Dennis Lee broke new ground in Canadian children’s poetry when his first collections appeared 30 years ago. Decades before Captain Underpants and Walter the Farting Dog arrived on the scene, Lee was gleefully serving up toilet humour and other forms of irreverence in Alligator Pie, Garbage Delight, and Nicholas Knock and Other People. But there’s more to Lee’s work than bodily excretions; his poems have always hinted at the sacred while trumpeting the profane.
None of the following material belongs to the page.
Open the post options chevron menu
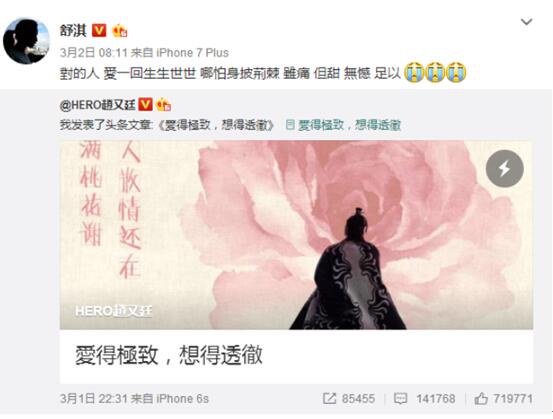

His latest collection, So Cool, continues in this tradition. It is his first book for a young adult audience, and the mercurial ways of adolescents are reflected in a wide range of styles and voices. The many moods among the 36 poems must have presented a challenge for the illustrator, Maryann Kovalski, whose mixed-media artwork performs well here. Drawings, collages, and paintings in several different styles are all nicely integrated with the text, both spatially and thematically.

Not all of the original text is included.